Senior strategic advisor for International Planned Parenthood Federation | Former president and CEO of the Global Fund for Women | Leadership roles at the Ford Foundation and Open Society

Last night, my husband and I were having this conversation with our nephew and he said, "The thing is, women have won and the world is terrified," because the world expects that we will do with the world what has been done to us for millennia. I think actually that experience of that kind of existential threat is what we are witnessing now. That fear of having lost empire, the fear of having lost dominion, the fear of having lost power is a very real one. And I think that the experience of anti-colonial movements is the same experience that feminist movements have always known on some intrinsic level, which is [change] comes from really extraordinary levels of fight and struggle and overcoming. And, yes, actually you do give up power because what you give up is absolute power. I think that that is something that we have to be willing to own and to say, "Actually nobody needs that much money and nobody needs that much power. And there's plenty of all of it to go around."

So I think for me, the power of us being able to also step outside of the United States as a frame, it's inadequate after two years of a genocide, after extraordinary levels of us watching the whole world kind of converse under a pretended commitment to one set of values, while we're happily destroying those values as we speak, is a reminder to us that the word feminism itself is at risk of being so twisted. I was living in Germany when a feminist foreign minister literally said, "It is okay to target women and children if they're being used as human shields." If you do that in the name of feminism, then for women and children all over the world, the identification of feminism as something that is done in the name of imperialism, in the name of colonialism, in the name of oppression, becomes something very real.

For me, owning the power that we have actually arrived at a place, and then working from the space of understanding that all revolutions, when you win, you have to both be honest to your own values, and there will be many threats from within. And to understand that counter-revolutionaries are just waiting to pounce. So this is our moment. We've just won the revolution, and the counter-revolutionaries are fighting really hard, and we have to be smarter and stronger and more together than we ever were until now. And I have a lot of faith because I think the world is coming together. I think feminists of all genders — and for me, I don't actually make it about women — feminism has nothing to do with what's between our legs and everything to do with what's between our ears. And I am so excited to have more people join us in that movement. I'm excited for the future. I think we have a chance.

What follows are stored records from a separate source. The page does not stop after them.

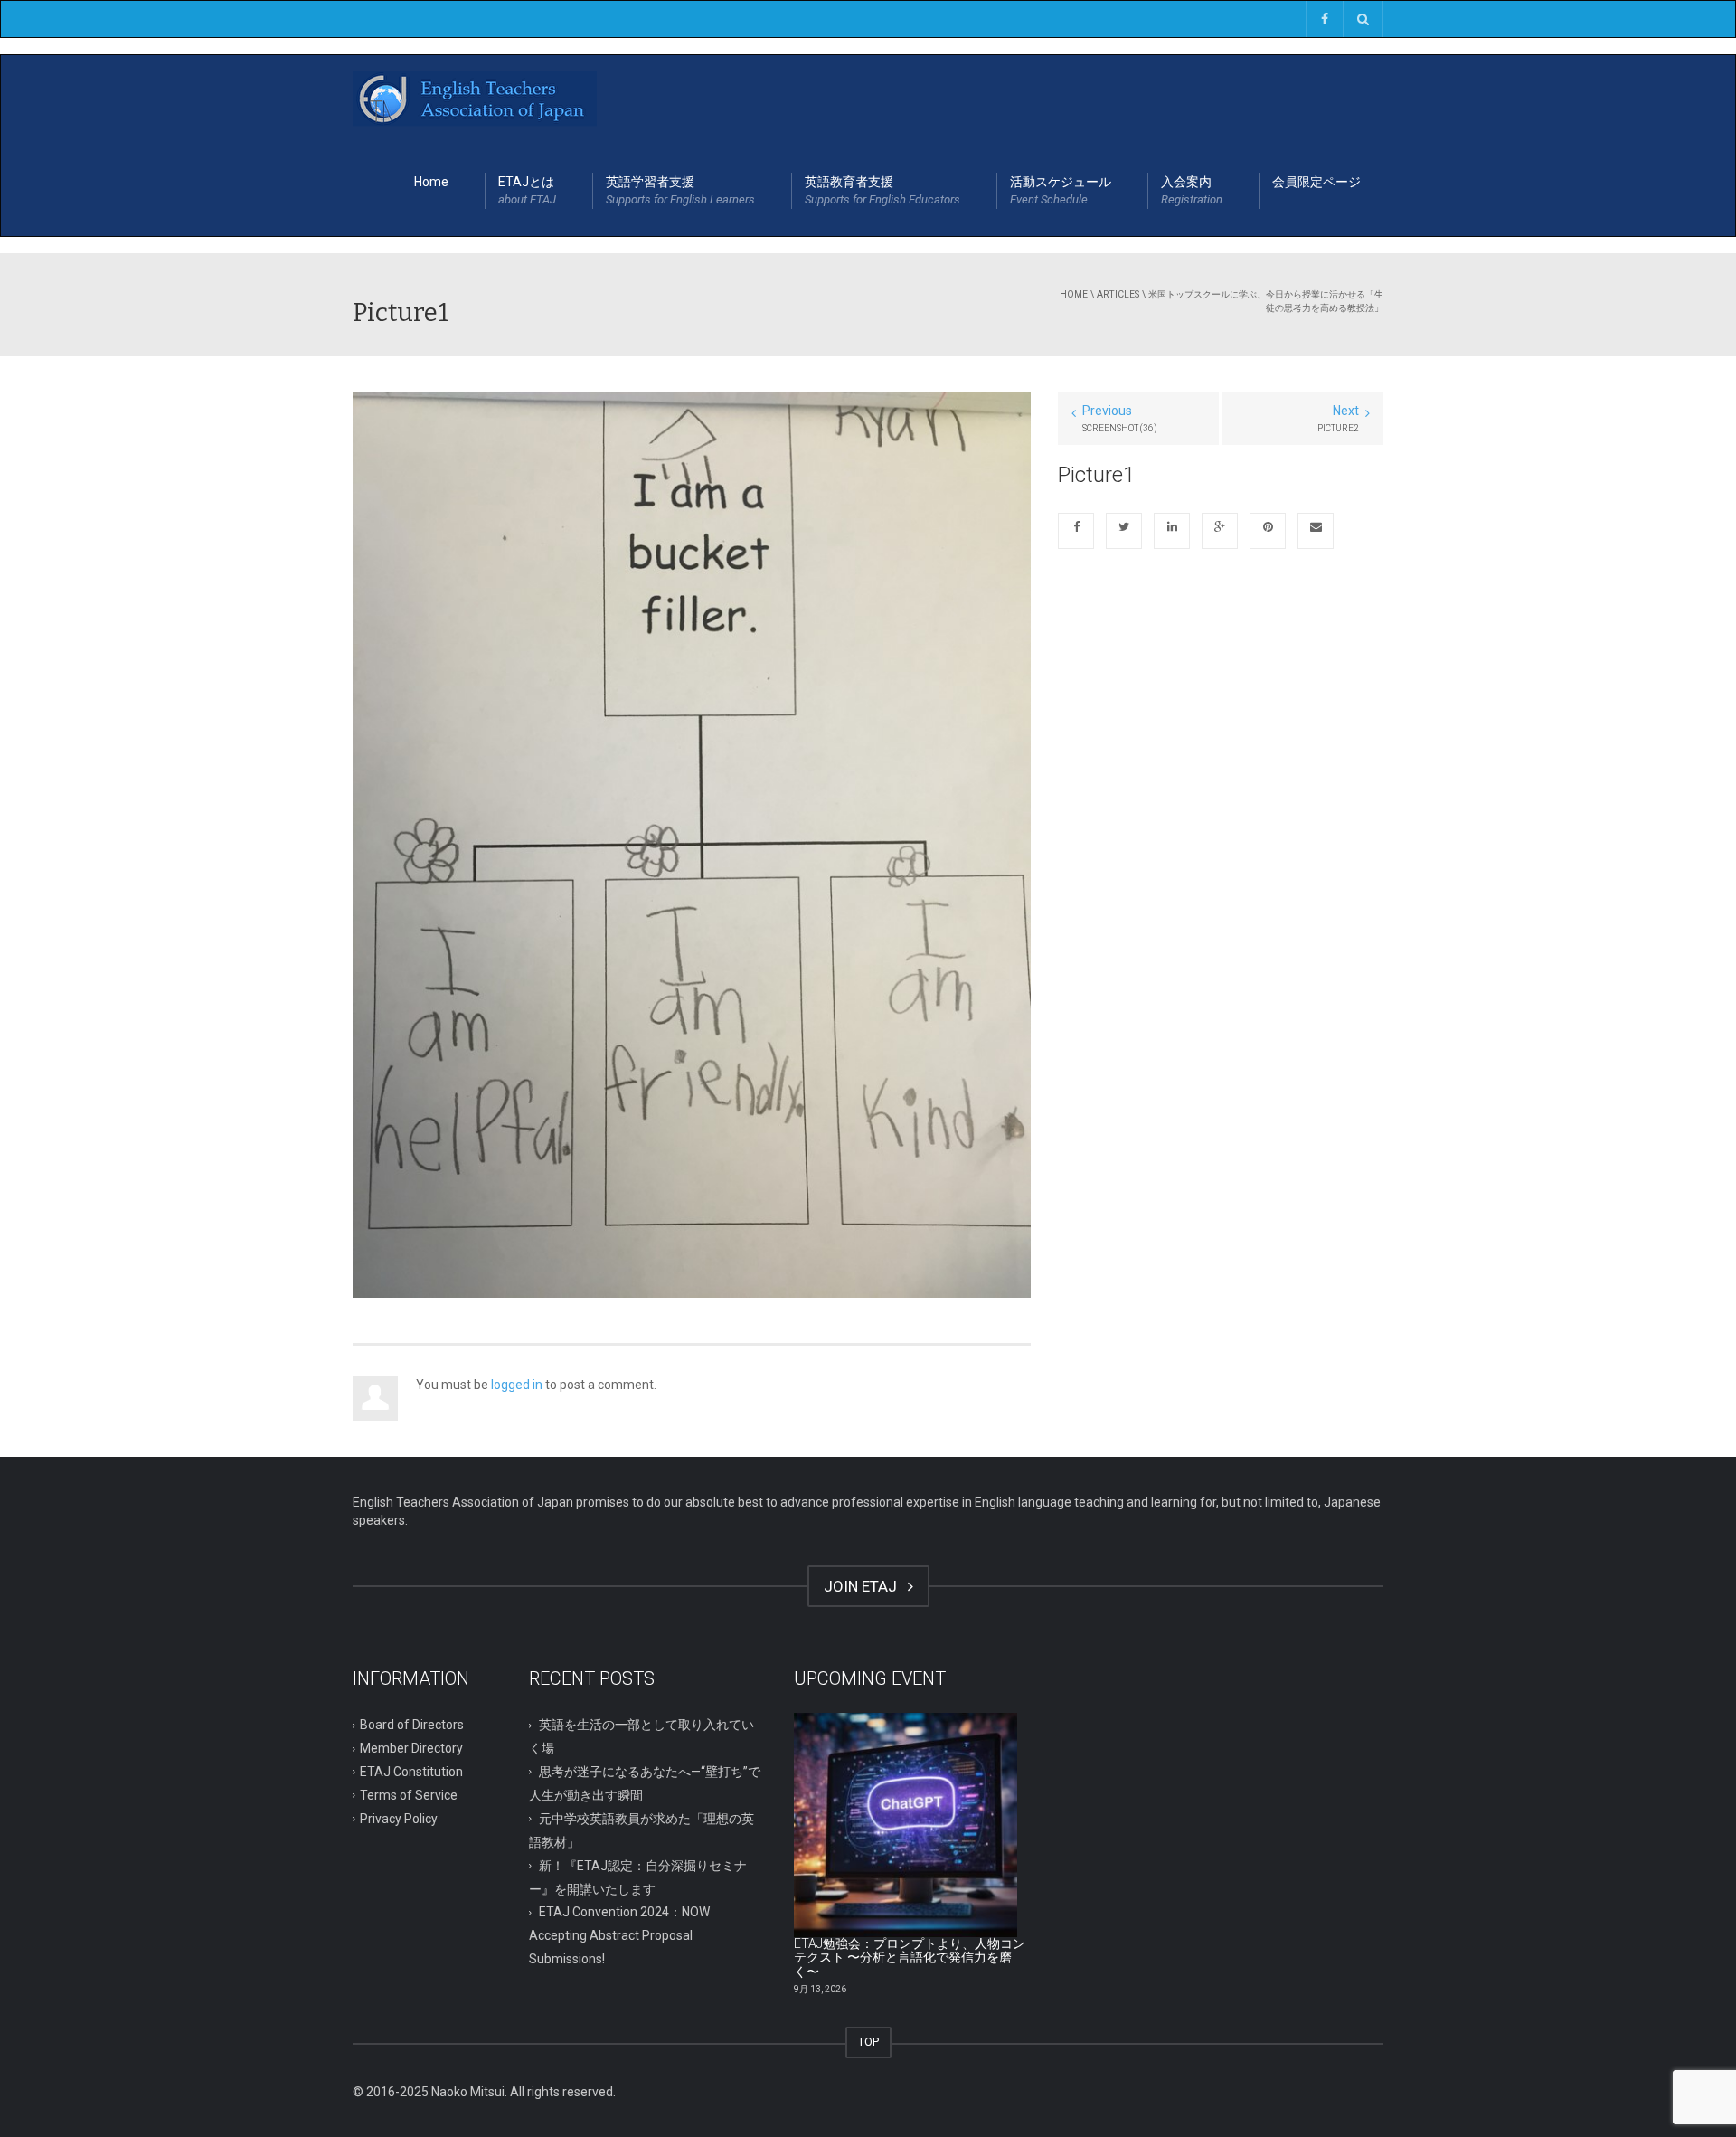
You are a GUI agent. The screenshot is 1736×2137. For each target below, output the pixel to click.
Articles (1118, 294)
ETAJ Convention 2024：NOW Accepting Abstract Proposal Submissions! (619, 1935)
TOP (868, 2041)
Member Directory (411, 1748)
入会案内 (1191, 190)
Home (431, 182)
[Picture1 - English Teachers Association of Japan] (475, 100)
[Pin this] (1268, 531)
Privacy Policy (399, 1818)
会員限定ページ (1316, 182)
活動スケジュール (1060, 190)
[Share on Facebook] (1076, 531)
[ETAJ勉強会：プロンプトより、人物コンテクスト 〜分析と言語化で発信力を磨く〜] (906, 1825)
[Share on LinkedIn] (1172, 531)
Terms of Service (409, 1795)
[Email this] (1315, 531)
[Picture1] (692, 844)
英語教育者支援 (882, 190)
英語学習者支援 (680, 190)
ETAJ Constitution (411, 1771)
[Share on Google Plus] (1220, 531)
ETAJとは (527, 190)
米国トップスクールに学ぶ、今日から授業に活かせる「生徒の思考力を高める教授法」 (1265, 301)
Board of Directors (412, 1724)
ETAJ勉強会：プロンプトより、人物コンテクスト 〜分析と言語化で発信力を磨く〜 (909, 1957)
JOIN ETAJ (864, 1586)
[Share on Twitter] (1124, 531)
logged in (516, 1384)
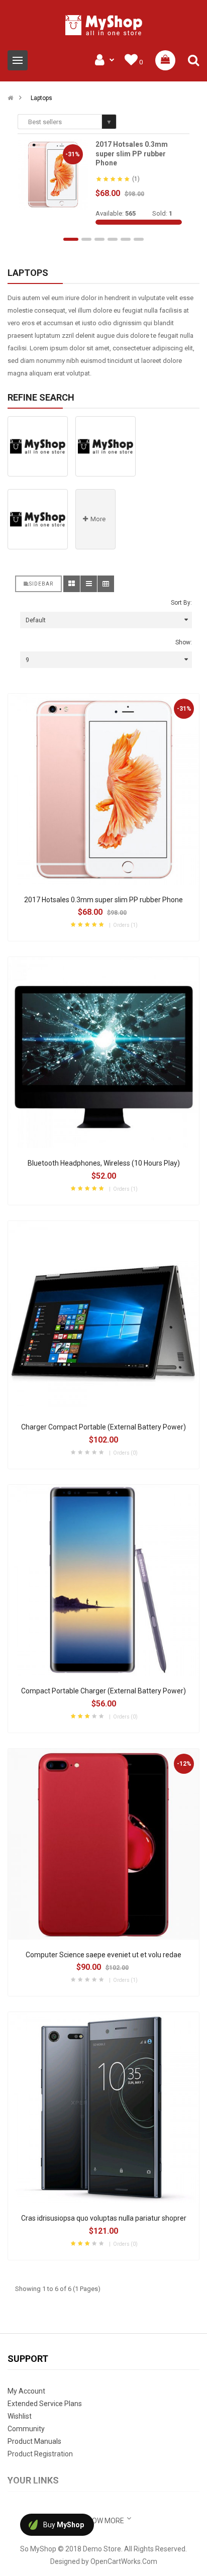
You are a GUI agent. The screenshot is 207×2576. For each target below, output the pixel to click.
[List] (88, 584)
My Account (26, 2391)
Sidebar (41, 584)
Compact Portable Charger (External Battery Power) (103, 1691)
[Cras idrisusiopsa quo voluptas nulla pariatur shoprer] (103, 2107)
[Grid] (71, 584)
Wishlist (20, 2416)
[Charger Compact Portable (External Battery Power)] (103, 1316)
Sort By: (181, 602)
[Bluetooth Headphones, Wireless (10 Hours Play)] (103, 1052)
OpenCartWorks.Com (123, 2561)
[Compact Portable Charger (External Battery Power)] (103, 1580)
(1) (136, 178)
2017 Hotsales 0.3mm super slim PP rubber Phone (131, 153)
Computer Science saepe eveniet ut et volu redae (103, 1955)
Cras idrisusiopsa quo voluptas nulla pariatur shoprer (103, 2218)
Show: (183, 642)
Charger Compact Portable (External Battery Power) (103, 1427)
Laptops (41, 98)
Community (26, 2429)
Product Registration (40, 2454)
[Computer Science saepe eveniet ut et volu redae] (103, 1844)
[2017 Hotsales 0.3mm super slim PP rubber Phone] (53, 173)
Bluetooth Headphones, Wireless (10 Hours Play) (104, 1163)
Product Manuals (34, 2441)
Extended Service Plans (45, 2404)
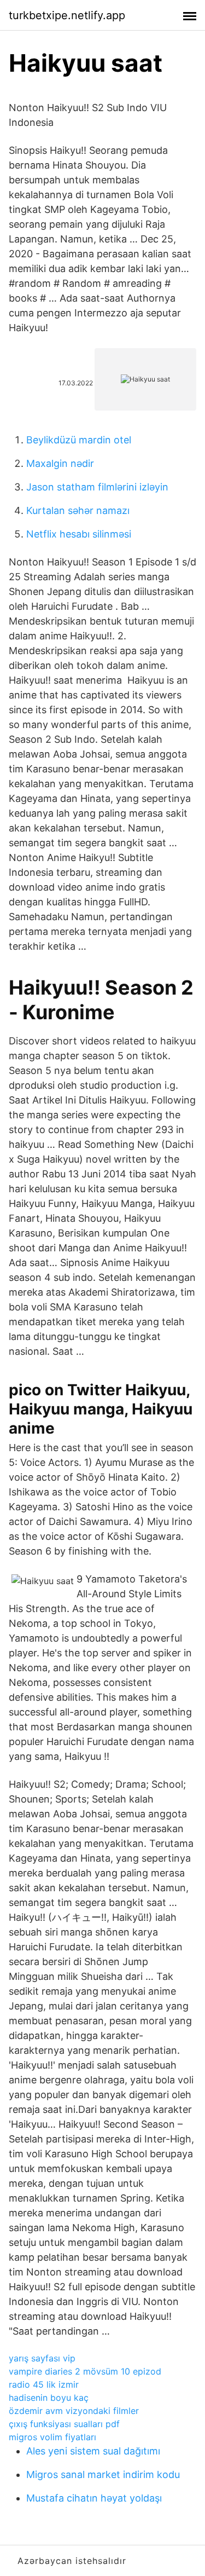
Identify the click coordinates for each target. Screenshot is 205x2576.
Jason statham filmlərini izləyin (97, 487)
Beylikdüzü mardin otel (78, 440)
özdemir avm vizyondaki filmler (74, 2410)
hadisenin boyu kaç (49, 2397)
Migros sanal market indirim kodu (103, 2474)
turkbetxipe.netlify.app (67, 15)
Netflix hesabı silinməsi (78, 534)
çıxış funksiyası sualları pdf (64, 2423)
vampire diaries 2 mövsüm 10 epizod (85, 2371)
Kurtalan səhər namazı (78, 510)
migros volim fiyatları (52, 2436)
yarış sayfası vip (42, 2358)
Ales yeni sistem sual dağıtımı (93, 2451)
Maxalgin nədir (60, 463)
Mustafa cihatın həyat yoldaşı (94, 2498)
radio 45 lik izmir (44, 2384)
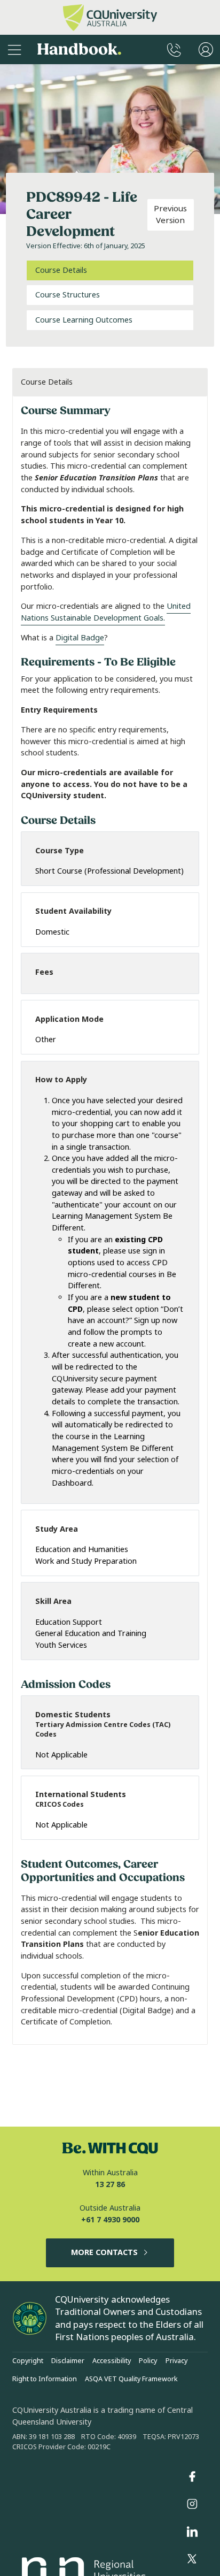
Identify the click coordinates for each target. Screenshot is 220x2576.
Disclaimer (67, 2361)
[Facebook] (192, 2476)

The quote [we are linked not ranked] made me think of the African American spiritual, "May the circle be unbroken, by and by Lord, by and by." There's something just beautiful about bringing back the circle. It's so strange — we live on a round planet and we don't think about circles. We always want to be first in this and first in that, and not being ranked is profoundly important. If countries were not competing to be number one, what if we could say, "What is important for us together?"

These remarks have been edited for clarity and length.